BRANO RIPORTATO:
^^^^

Quando pensi a Silvio Orlando ti vengono in mente dai quindici ai venti film che hanno caratterizzato la storia del Cinema italiano degli ultimi 35 anni.

Attore feticcio per Nanni Moretti, Daniele Luchetti, alter ego meridionale del compianto Mazzacurati, e poi l’amico Salvatores con cui ha esordito in ‘Kamikazen’, Virzì, Pupi Avati, Sergio Citti, Antonietta De Lillo, Antonio Capuano, Piccioni, Calopresti, Gaudioso, Paolo Sorrentino: basterebbe elencare i titoli della sua filmografia e i registi con cui ha lavorato per sintetizzare la qualità del lavoro fin qui svolto da Silvio Orlando.

Quest’anno il Social World Film Festival di Vico Equense, giunto all’undicesima edizione, nella persona del suo direttore Giuseppe Alessio Nuzzo ha deciso di tributare l’attore napoletano con il Golden Spike Award, il Premio alla Carriera. Per l’occasione Orlando ha trascorso qualche giorno in costiera sorrentina ed incontrarlo è stata una rivelazione più che una conferma.

Appena arrivato a Vico mi sono reso conto di una cosa che non ricordavo: da qui si ha tutta un’altra prospettiva del Vesuvio.

Gli abitanti della costiera, le persone di passaggio, non vedono il vulcano come è conosciuto in tutto il mondo, con la facciata riportata nelle cartoline, nelle immagini televisive, quella celebre che si gode dal Golfo di Napoli.

Da qui è come si vedesse il lato sconosciuto del Vesuvio, quello che non ti aspetti, che neanche pensi esista.

^^^^

Dati per la localizzazione di parole ed elementi
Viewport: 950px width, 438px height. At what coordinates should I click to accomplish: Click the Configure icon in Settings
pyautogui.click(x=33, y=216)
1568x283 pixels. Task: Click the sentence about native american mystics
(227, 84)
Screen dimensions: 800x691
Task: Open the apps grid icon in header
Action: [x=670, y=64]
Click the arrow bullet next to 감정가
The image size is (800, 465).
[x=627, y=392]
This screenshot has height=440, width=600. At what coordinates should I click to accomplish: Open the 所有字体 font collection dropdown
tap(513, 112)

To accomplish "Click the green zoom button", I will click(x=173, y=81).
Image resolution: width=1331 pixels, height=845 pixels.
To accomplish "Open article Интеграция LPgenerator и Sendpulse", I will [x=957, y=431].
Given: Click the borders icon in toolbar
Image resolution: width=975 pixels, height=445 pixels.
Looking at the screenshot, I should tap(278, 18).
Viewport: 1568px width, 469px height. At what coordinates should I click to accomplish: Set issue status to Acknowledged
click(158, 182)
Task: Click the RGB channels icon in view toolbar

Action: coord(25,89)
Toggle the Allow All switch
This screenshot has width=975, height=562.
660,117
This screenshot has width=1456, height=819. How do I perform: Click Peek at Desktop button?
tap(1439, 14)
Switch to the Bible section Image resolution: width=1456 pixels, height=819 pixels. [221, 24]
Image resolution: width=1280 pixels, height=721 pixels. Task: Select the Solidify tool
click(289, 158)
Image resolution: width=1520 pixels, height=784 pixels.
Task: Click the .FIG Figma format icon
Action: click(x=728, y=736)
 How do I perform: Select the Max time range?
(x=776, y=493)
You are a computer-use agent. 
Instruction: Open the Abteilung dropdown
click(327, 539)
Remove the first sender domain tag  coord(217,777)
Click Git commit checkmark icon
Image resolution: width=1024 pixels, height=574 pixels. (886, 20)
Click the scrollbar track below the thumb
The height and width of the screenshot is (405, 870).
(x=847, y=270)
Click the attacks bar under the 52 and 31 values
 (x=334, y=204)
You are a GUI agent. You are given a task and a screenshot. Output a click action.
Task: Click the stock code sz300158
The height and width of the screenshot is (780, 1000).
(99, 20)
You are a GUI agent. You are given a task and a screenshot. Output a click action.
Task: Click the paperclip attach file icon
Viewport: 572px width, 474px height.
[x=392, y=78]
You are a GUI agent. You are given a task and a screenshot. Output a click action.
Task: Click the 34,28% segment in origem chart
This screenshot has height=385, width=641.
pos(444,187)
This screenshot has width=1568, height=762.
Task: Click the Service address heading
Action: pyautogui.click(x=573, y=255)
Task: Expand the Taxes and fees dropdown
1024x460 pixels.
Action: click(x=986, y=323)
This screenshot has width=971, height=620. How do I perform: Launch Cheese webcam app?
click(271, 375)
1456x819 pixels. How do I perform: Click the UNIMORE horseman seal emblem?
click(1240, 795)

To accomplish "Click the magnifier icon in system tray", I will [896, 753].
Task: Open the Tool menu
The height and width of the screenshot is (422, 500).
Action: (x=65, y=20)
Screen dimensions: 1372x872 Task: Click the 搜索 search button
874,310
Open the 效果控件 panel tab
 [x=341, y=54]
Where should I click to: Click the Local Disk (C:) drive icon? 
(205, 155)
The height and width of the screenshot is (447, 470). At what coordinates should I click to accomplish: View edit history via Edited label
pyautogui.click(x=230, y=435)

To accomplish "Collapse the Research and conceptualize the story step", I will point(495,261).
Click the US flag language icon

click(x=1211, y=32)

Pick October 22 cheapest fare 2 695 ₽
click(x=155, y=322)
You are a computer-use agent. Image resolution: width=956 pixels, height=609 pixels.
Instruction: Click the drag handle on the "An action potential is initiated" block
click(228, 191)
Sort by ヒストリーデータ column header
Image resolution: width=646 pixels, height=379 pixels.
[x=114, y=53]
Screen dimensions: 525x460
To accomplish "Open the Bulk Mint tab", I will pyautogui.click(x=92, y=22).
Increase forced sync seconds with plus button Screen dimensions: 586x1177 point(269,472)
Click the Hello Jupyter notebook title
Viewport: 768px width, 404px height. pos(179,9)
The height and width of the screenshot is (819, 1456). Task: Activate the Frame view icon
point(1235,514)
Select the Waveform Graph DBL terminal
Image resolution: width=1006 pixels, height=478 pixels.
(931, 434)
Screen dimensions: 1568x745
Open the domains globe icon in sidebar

^^^^

ISTRUZIONI OPERATIVE:
[1] Stando al brano, quale riconoscimento il Social World Film Festival ha deciso di conferire a Silvio Orlando?
[2] Riformuli in forma più concisa il paragrafo del brano che inizia con «Quest’anno il Social World Film Festival», conservandone le informazioni principali.
[3] Trascriva fedelmente dal brano il passo che va da "Quest’anno il Social" a "che una conferma.".

RISPOSTE AI COMPITI:
[1] Il Golden Spike Award, il Premio alla Carriera.

[2] Giunto all’undicesima edizione, il Social World Film Festival di Vico Equense, per volontà del direttore Giuseppe Alessio Nuzzo, ha assegnato all’attore napoletano il Golden Spike Award alla carriera. In quell’occasione Orlando ha trascorso alcuni giorni in costiera sorrentina, e incontrarlo si è rivelato più una rivelazione che una conferma.

[3]
Quest’anno il Social World Film Festival di Vico Equense, giunto all’undicesima edizione, nella persona del suo direttore Giuseppe Alessio Nuzzo ha deciso di tributare l’attore napoletano con il Golden Spike Award, il Premio alla Carriera. Per l’occasione Orlando ha trascorso qualche giorno in costiera sorrentina ed incontrarlo è stata una rivelazione più che una conferma.